REQUIREMENTS:
Reproduce the rows from the line containing "Image resolution: width=1456" through the last row, both ends included. Leave out the pictures.

::::

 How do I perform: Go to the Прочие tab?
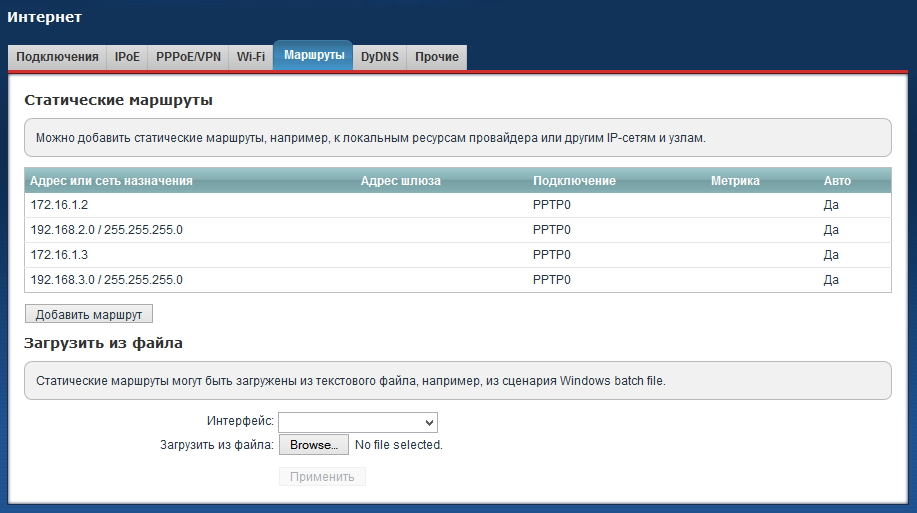pyautogui.click(x=437, y=57)
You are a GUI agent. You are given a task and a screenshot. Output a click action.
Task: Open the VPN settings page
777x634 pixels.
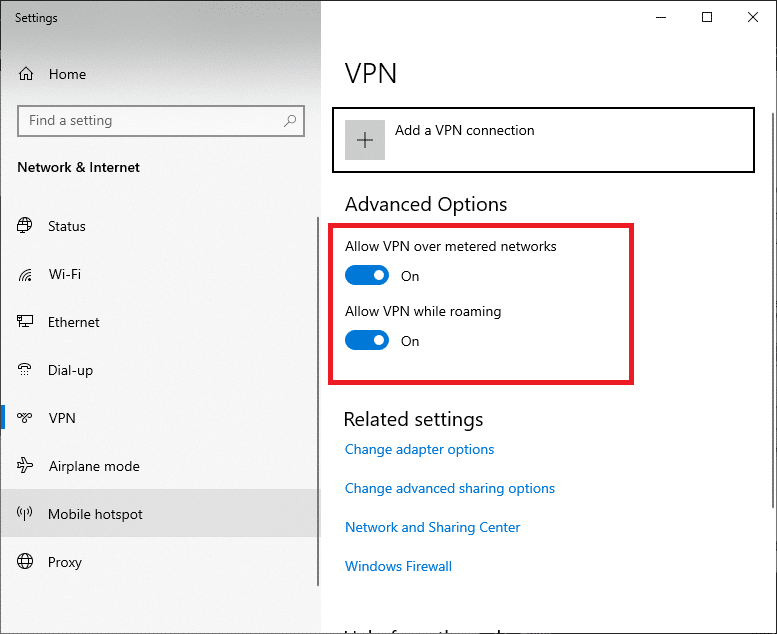coord(62,418)
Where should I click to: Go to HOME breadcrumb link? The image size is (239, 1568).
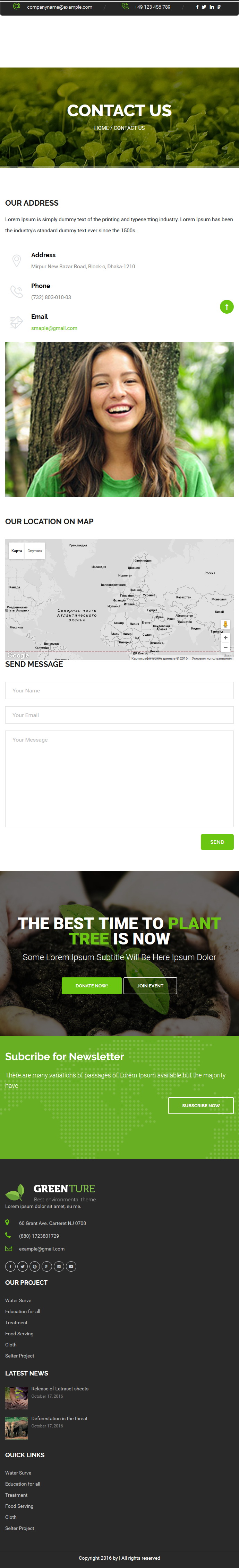[x=101, y=128]
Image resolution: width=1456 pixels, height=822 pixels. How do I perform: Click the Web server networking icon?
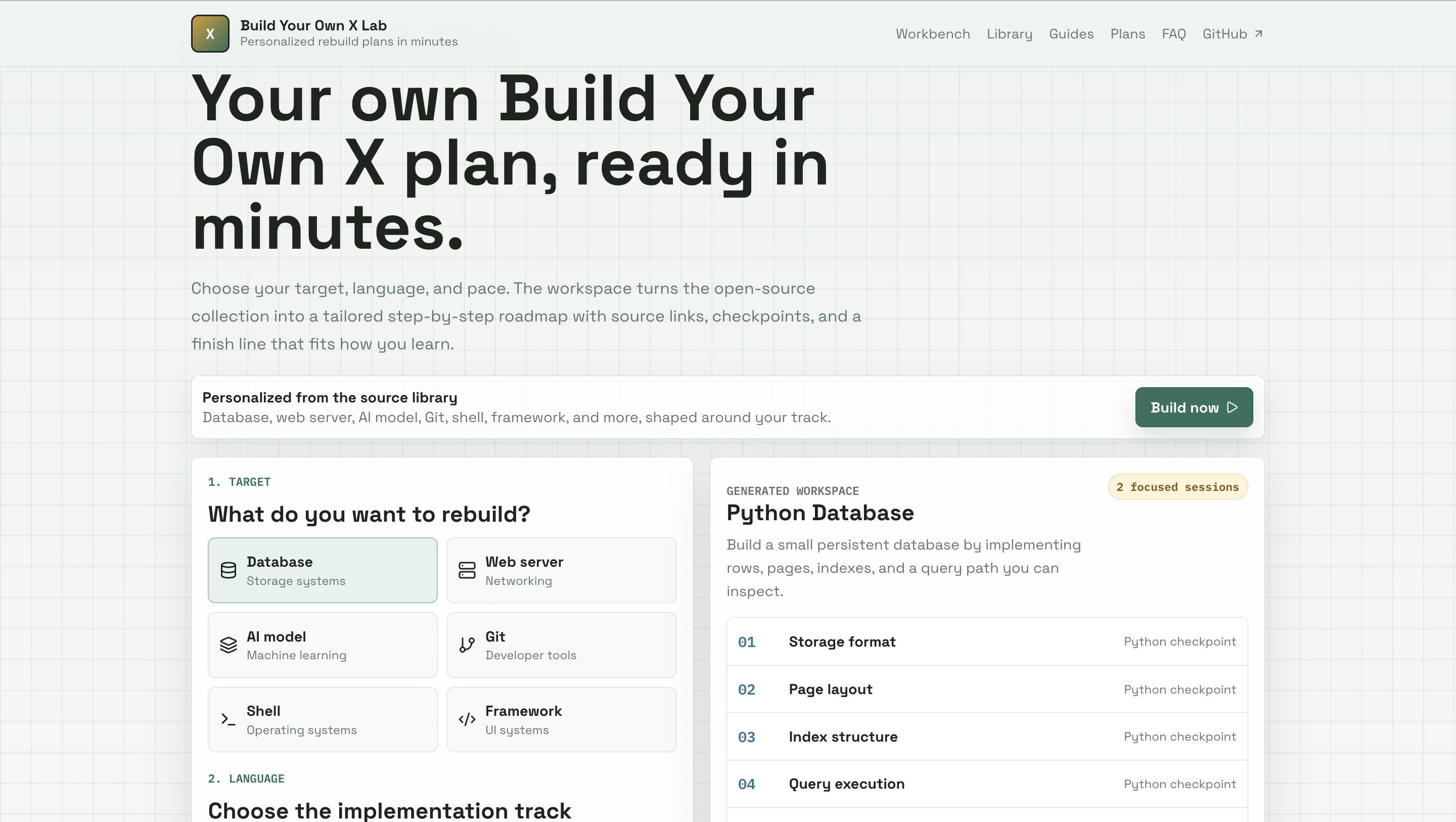tap(467, 570)
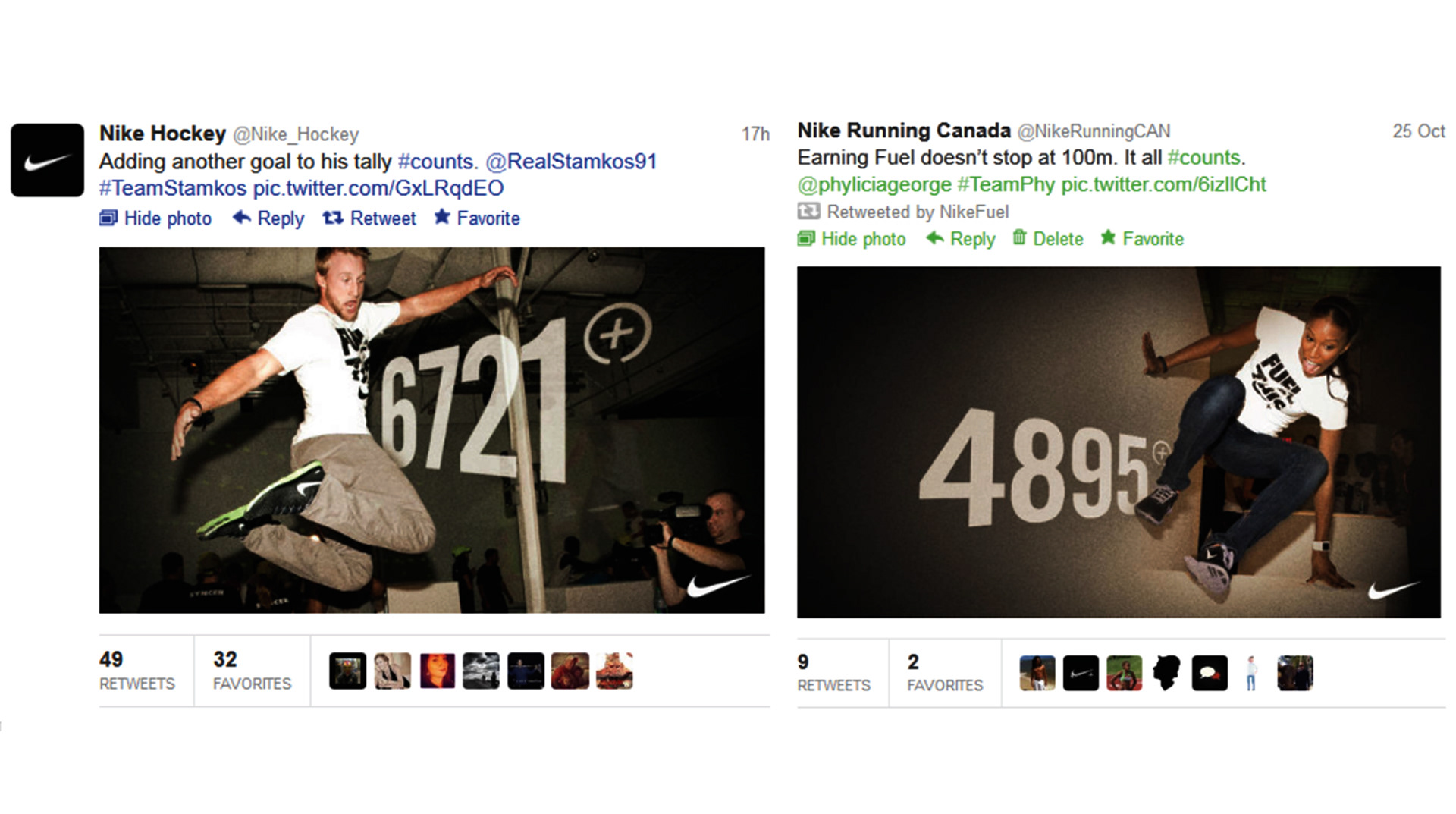Open the 6721 NikeFuel jump photo

(x=431, y=430)
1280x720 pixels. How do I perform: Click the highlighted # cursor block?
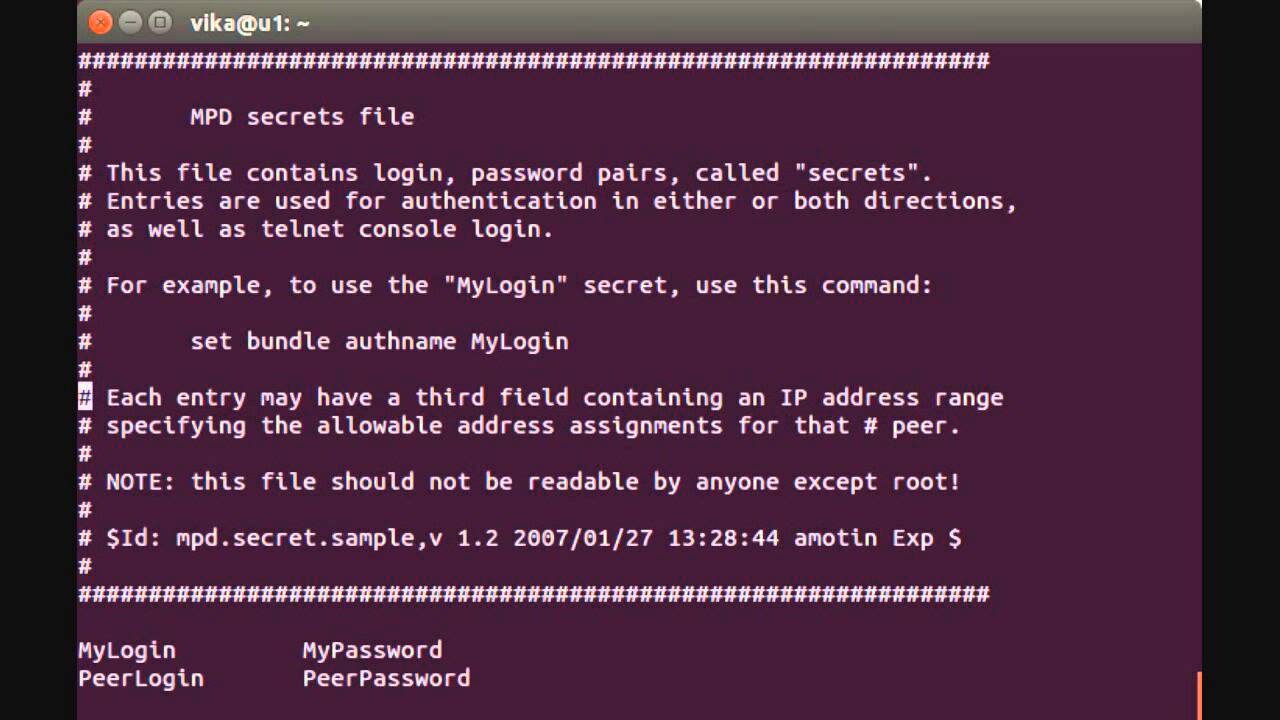click(85, 397)
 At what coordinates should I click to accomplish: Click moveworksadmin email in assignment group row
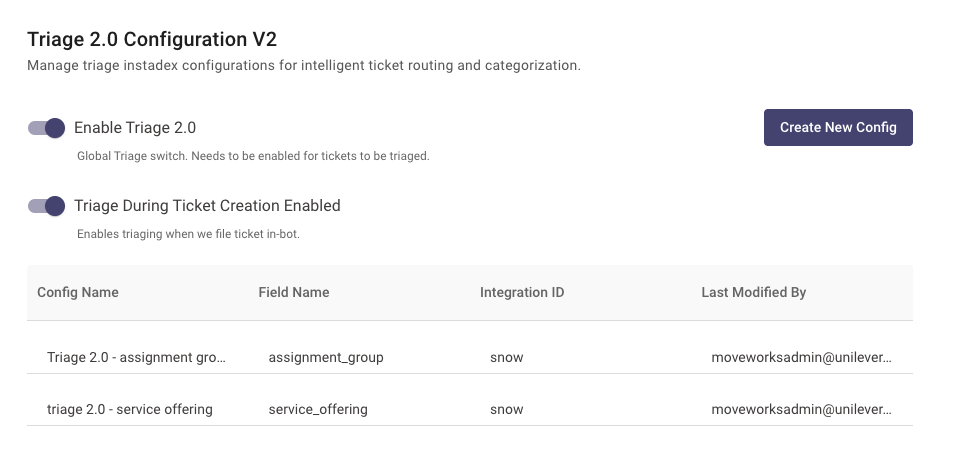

::::

TASK SOLUTION:
Image resolution: width=1456 pixels, height=822 pixels. How do I perform: Click the Web server networking icon?
tap(467, 570)
Open the 6721 NikeFuel jump photo

(x=431, y=430)
1280x720 pixels. How do I perform: Click the highlighted # cursor block?
click(85, 397)
 At what coordinates should I click to accomplish: Click moveworksadmin email in assignment group row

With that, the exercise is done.